▸ **Teks yang Diekstrak**:
Judul Buku : Miracle In The Andes
Pengarang : Nando Parrado
“Tapi tentu saja ada makanan di gunung ini – ada daging, jumlahnya banyak, dan semua mudah didapat. Ia adalah mayat-mayat yang terbaring di luar pesawat, di bawah lapisan salju yang tipis. Ini membuatku bingung karena meskipun nafsuku mendorong untuk menemukan apapun yang bisa dimakan, aku mengabaikan begitu lama bahwa hanya benda itu yang bisa dimakan dalam radius seratus mil”.
Nando Parrado terus-menerus memikirkan hal itu. Mayat-mayat dalam benaman salju itu bukan hanya rekan-rekannya, tapi juga jasad ibu dan adiknya. Akhirnya Nando, dan semua yang masih selamat, menemukan dasar pembenar tindakan mereka: bahwa tugas manusia adalah mempertahankan hidup, dan bahwa Tuhan akan mengampuni tindakan mereka memakan daging rekan-rekan mereka sendiri.
Cerita itu dikisahkan kembali oleh Nando Parrado dalam bukunya “Miracle in The Andes”. Buku ini mengisahkan kecelakaan pesawat carter Fairchild milik angkatan udara Uruguay yang jatuh di salju pegunungan Andes tahun 1972. Para penumpangnya, yang kebanyakan anggota tim rugby Uruguay yang akan melakukan pertandingan persahabatan di Chile, bertahan selama 72 hari sambil menimbun harapan mereka akan datangnya bantuan.
Para survivor itu menyadari, bahwa hidup terlalu berharga untuk disia-siakan dengan hanya meringkuk dalam bangkai pesawat. Suhu derajat minus setiap saat dapat mengendus mereka sampai mati.
Di lereng gunung itu mereka hanyalah titik kecil di hamparan debu salju. Medan yang serba kritis membuat jarak mereka cuma seinci dengan kematian. Dengan sisa logikanya yang masih bisa diputar Nando menyadari, bahwa percobaan meninggalkan bangkai pesawat untuk mencari pertolonganpun pada dasarnya adalah upaya bunuh diri. Keadaan yang serba tidak masuk akal di sekeliling mereka, medan curam dan suhu yang buruk, adalah musuh yang tak kenal ampun. Sekumpulan orang yang selamat ini bukanlah pendaki profesional, yang memiliki kemampuan analis gunung setajam pisau lipat. Mereka hanya sekumpulan anggota tim rugby yang lebih paham lari dan menjegal lawan di lapangan ketimbang melangkah di salju dan menghindari jurang es.
Tapi, terdorong oleh kewajiban untuk selamat, dalam sedetik mereka telah menjadi pendaki sungguhan. Untuk menyelamatkan misi ke sumber pertolongan, Carlitos menjahit potongan kain menjadi kantong tidur. Siasat lain untuk menghindari kematian sepanjang ekspedisi adalah membawa potongan daging manusia lebih banyak untuk suplai logistik. Pada hari keenam puluh, setelah merasa mampu untuk menguasai medan gunung dan diri mereka sendiri, sebuah tim kecil ekspedisi telah terbentuk dengan segenggam keyakinan di kantong mereka.

▸ **Tujuan A**:
Tolong tuliskan kembali tanpa perubahan bagian ulasan buku Miracle in the Andes yang dimulai dengan "Nando Parrado terus-menerus" dan berlanjut hingga "akan datangnya bantuan.".
▸ **Tujuan B**:
Lanjutkan ulasan buku Miracle in the Andes setelah kalimat terakhirnya.

▸ **Data yang Diberikan**:

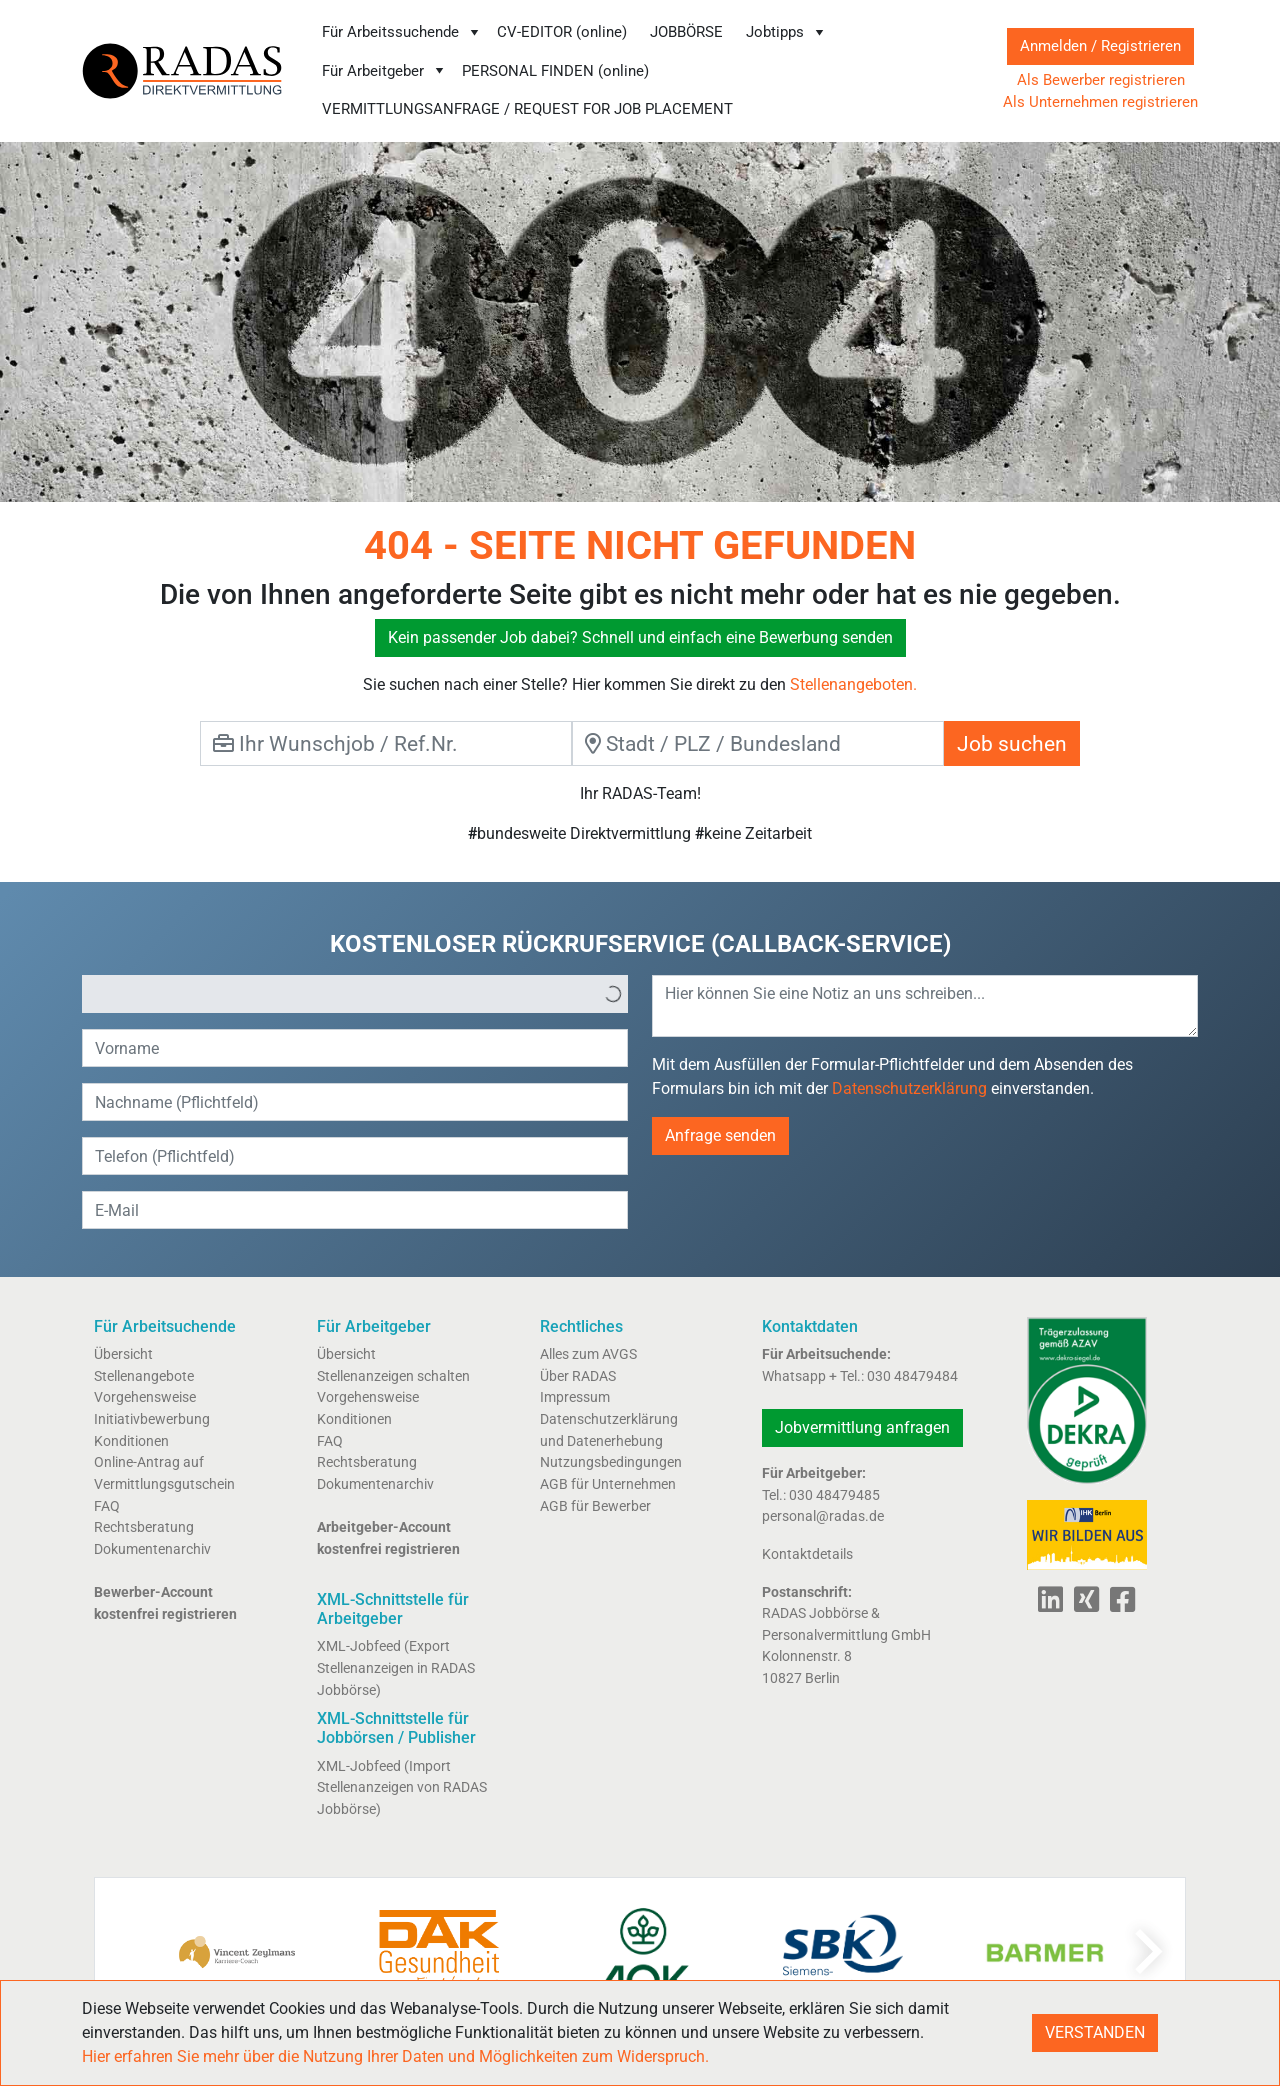 Image resolution: width=1280 pixels, height=2086 pixels. What do you see at coordinates (152, 1549) in the screenshot?
I see `Dokumentenarchiv` at bounding box center [152, 1549]. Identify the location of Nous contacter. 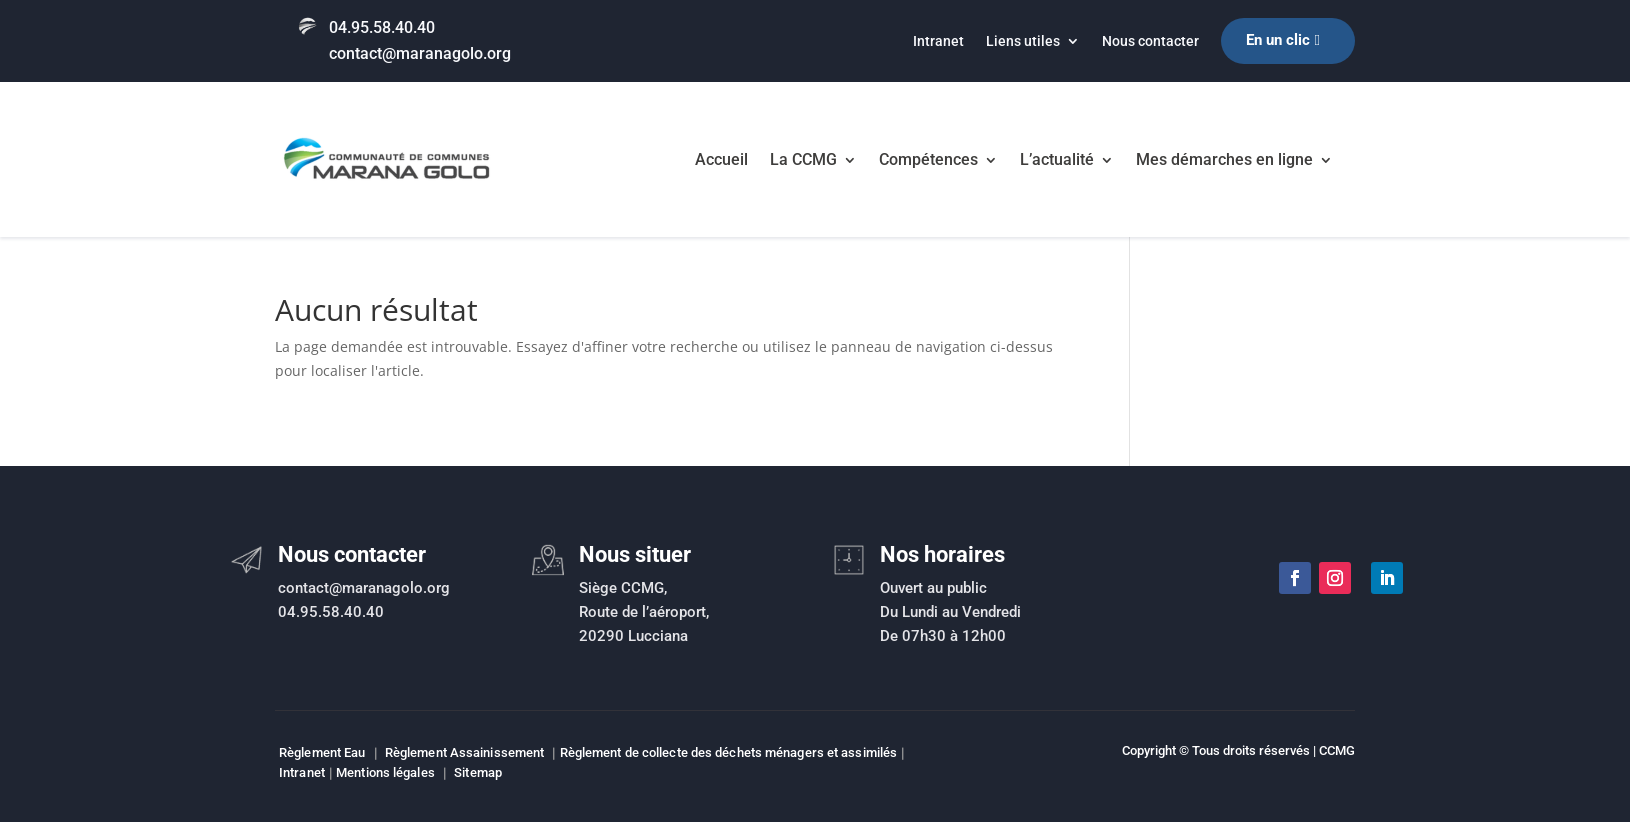
(1150, 41).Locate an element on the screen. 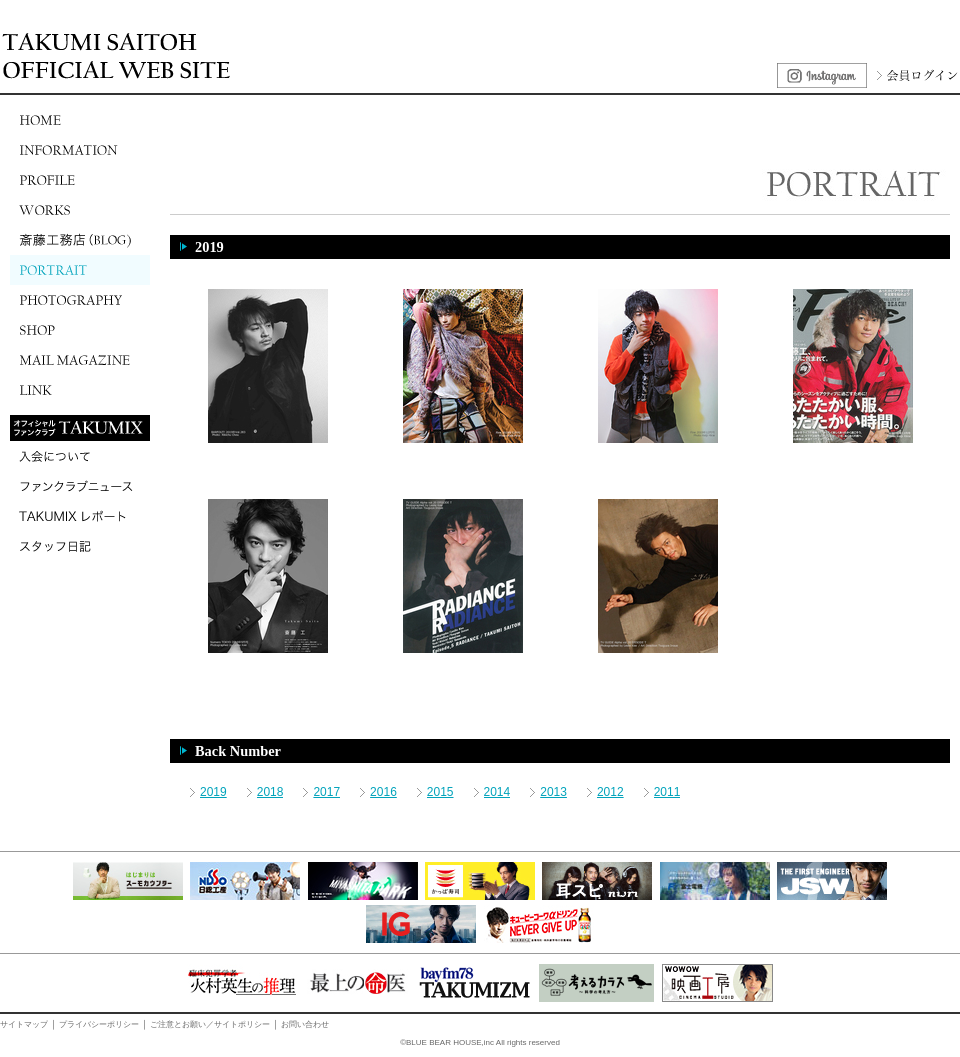 This screenshot has width=960, height=1057. TAKUMIXレポート is located at coordinates (80, 516).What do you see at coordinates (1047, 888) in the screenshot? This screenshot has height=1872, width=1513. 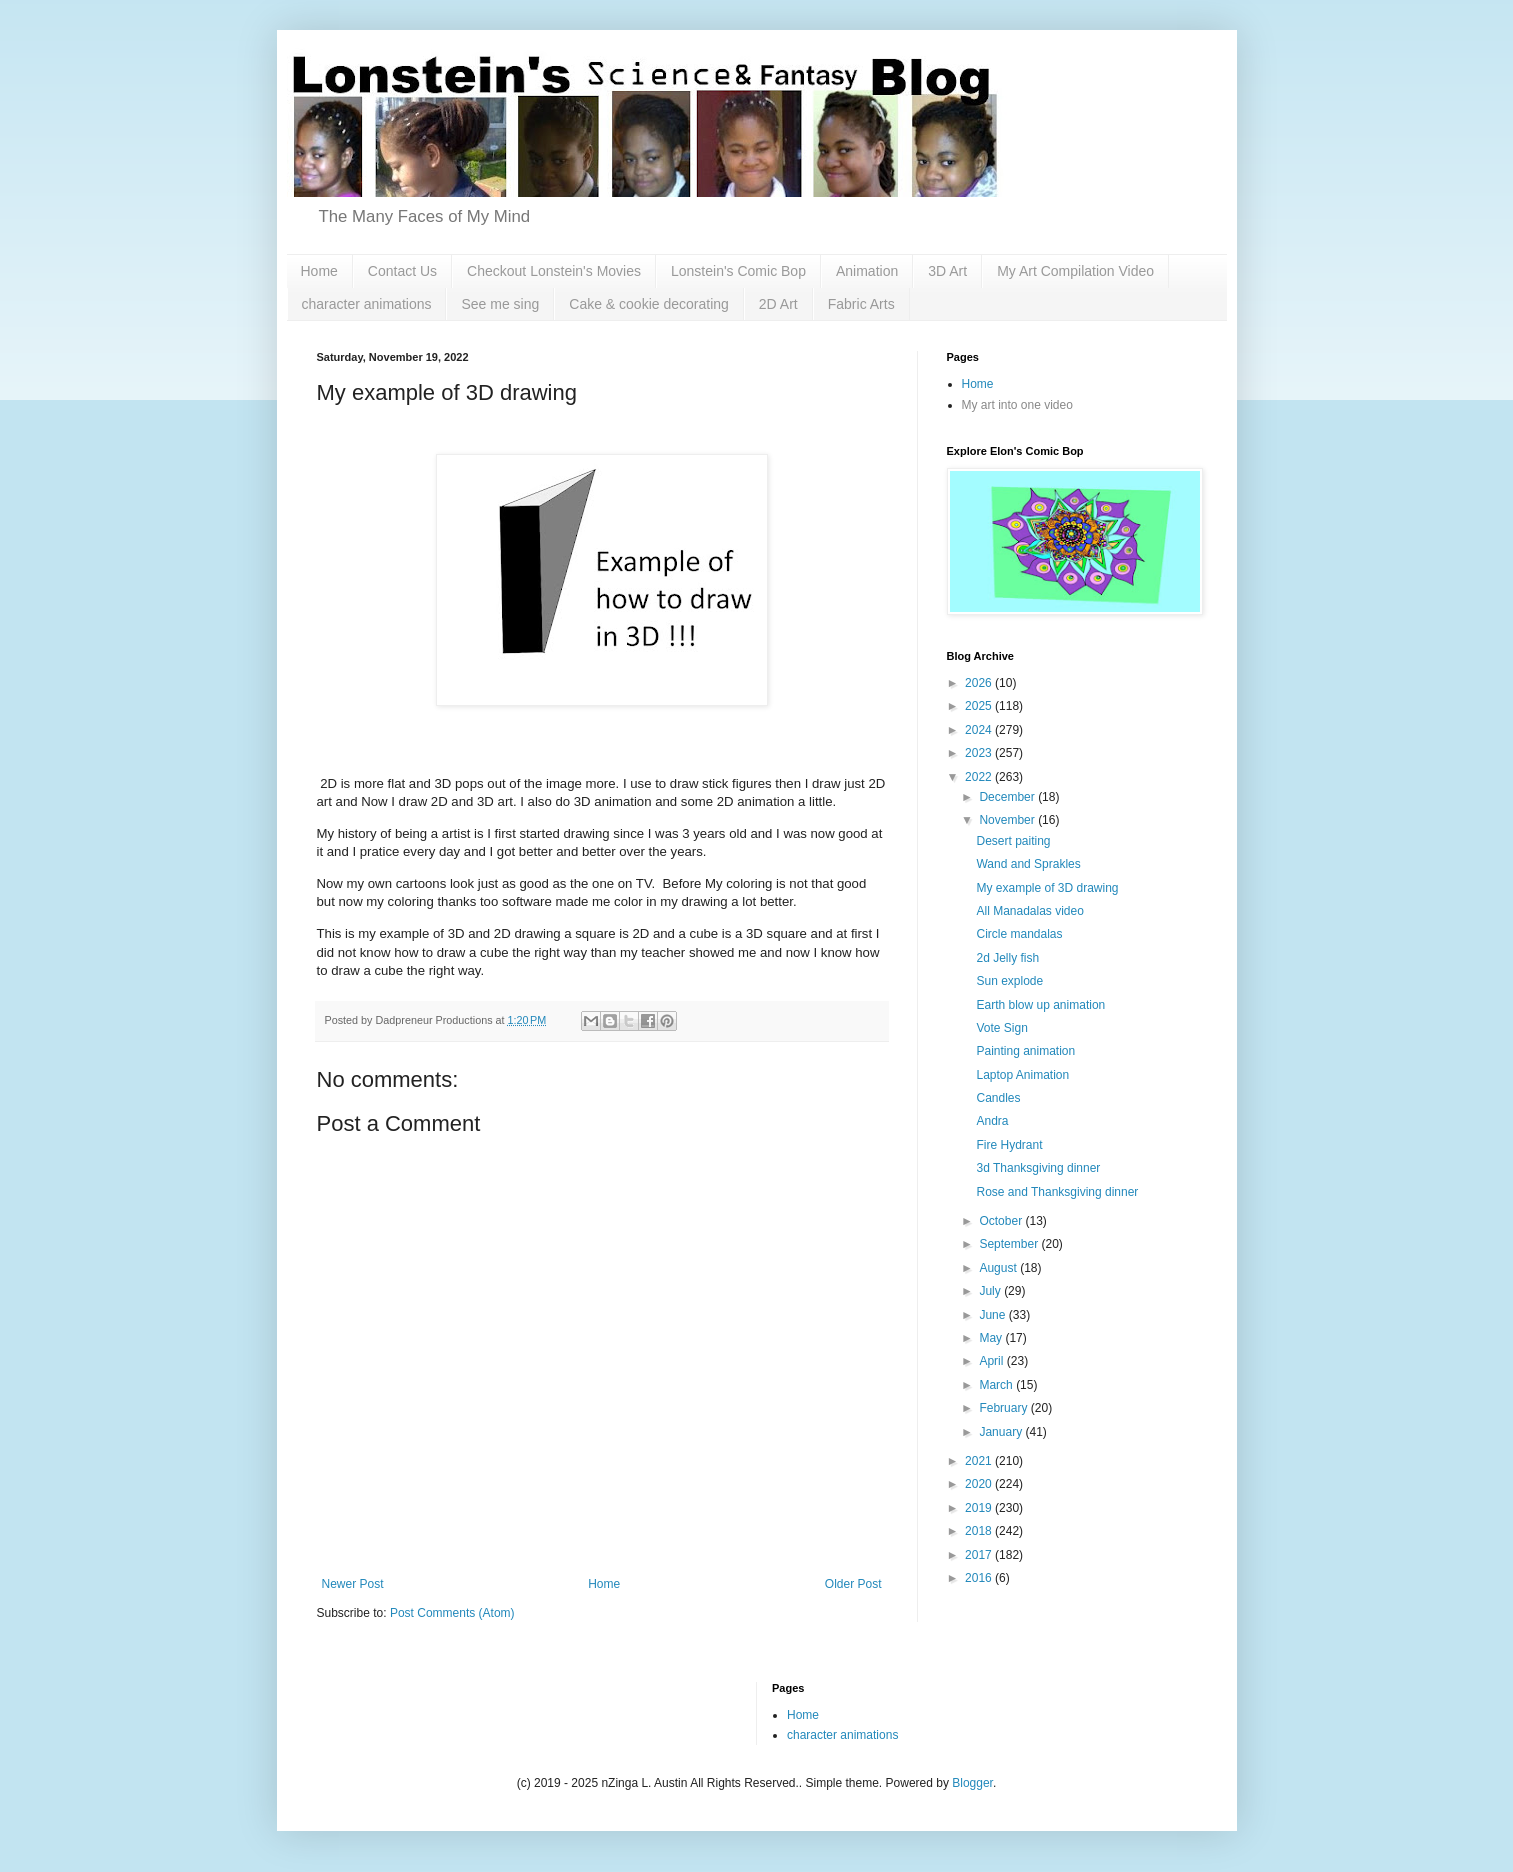 I see `My example of 3D drawing` at bounding box center [1047, 888]. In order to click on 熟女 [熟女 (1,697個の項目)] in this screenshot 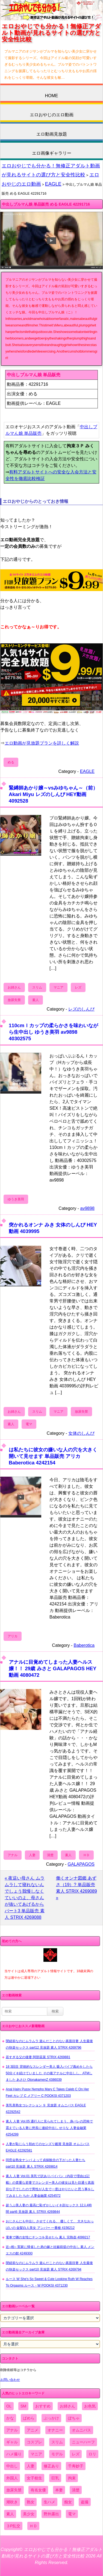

▸ **Hasil Tugas A**:
Nando Parrado terus-menerus memikirkan hal itu. Mayat-mayat dalam benaman salju itu bukan hanya rekan-rekannya, tapi juga jasad ibu dan adiknya. Akhirnya Nando, dan semua yang masih selamat, menemukan dasar pembenar tindakan mereka: bahwa tugas manusia adalah mempertahankan hidup, dan bahwa Tuhan akan mengampuni tindakan mereka memakan daging rekan-rekan mereka sendiri.
Cerita itu dikisahkan kembali oleh Nando Parrado dalam bukunya “Miracle in The Andes”. Buku ini mengisahkan kecelakaan pesawat carter Fairchild milik angkatan udara Uruguay yang jatuh di salju pegunungan Andes tahun 1972. Para penumpangnya, yang kebanyakan anggota tim rugby Uruguay yang akan melakukan pertandingan persahabatan di Chile, bertahan selama 72 hari sambil menimbun harapan mereka akan datangnya bantuan.

▸ **Hasil Tugas B**:
Kesuksesan mereka mencapai keselamatan, kembali kepada apa yang selama 72 hari telah mereka tinggalkan, motivasi terbesarnya adalah cinta. Kematian ibu dan adiknya membuat Nando begitu terpukul. Jikapun ia ikut mati, berarti ayahnya di Uruguay akan kehilangan hampir seluruh keluarganya. Ayahnya tentu tak akan memaafkan dirinya sendiri selama menjalani hidup penuh keputusasaan kelak. Memikirkan ayahnya selalu memicu ledakan cinta. Demi ayahnya, Nando bersumpah bahwa ia harus tetap waras. Ia tak boleh mati. Ia harus pulang untuk mengurangi penderitaan ayahnya itu – meskipun ia tak berhasil membawa serta pulang ibu dan adiknya.
Rekan-rekan Nando yang lain bahkan sudah mengigau untuk berkumpul kembali bersama keluarga dan orang-orang yang mereka cintai. Dan jika selamat, berarti hari Natal berikutnya adalah hadiah keselamatan mereka dari Tuhan. Cinta pada kehidupan dan kembali kepada orang-orang yang mereka tinggalkan adalah sebuah kewajiban. Cinta mendorong mereka untuk berjuang mempertahankan hidup.
Meski buku ini bukan buku motivasional tentang cara mencapai cita-cita hidup, namun pergulatan intensif dengan gunung dan bayangan kematian telah sendirinya menggambarkan motivasi Nando secara terang. Bahwa keberanian, keyakinan, serta cinta yang selama 72 hari terpupuk di bekunya Andes telah melahirkan mereka sebagai manusia baru: memiliki penghargaan lebih dalam tentang kekuatan jiwa.
Dalam menjalani kehidupan selanjutnya kekuatan jiwa itu telah menjadikan karakter para korban yang selamat semakin penting. Roberto menjalani karirnya dengan lebih cerdas, meyakinkan dan sekaligus semakin keras kepala. Roberto menjadi dokter jantung anak yang dihormati di Uruguay. Solidaritasnya yang tinggi membuat Roberto mudah mengumpulkan massa dari akar rumput untuk mendukungnya dalam pemilihan Presiden Uruguay. Ia gagal menjadi Presiden karena memperoleh suara yang kecil. Sementara Nando, di kampung halamannya Montevideo ia menjadi pengusaha yang disegani. Para survivor itu telah membuat Andes begitu penting dalam hidup mereka selanjutnya.
Dalam buku-buku seri petualangan, buku ini bisa disejajarkan dengan “Into Thin Air” karangan John Krakauer atau kisah kecelakaan mendaki Andes dalam “Touching The Void” karya Joe Simpson. Namun dalam kedua buku itu petualangan diasumsikan sebagai “permainan di batas kematian”. Bagi Nando, bermain-main dengan kematian sungguh bukan tujuan perjalanannya sewaktu mengepak ransel.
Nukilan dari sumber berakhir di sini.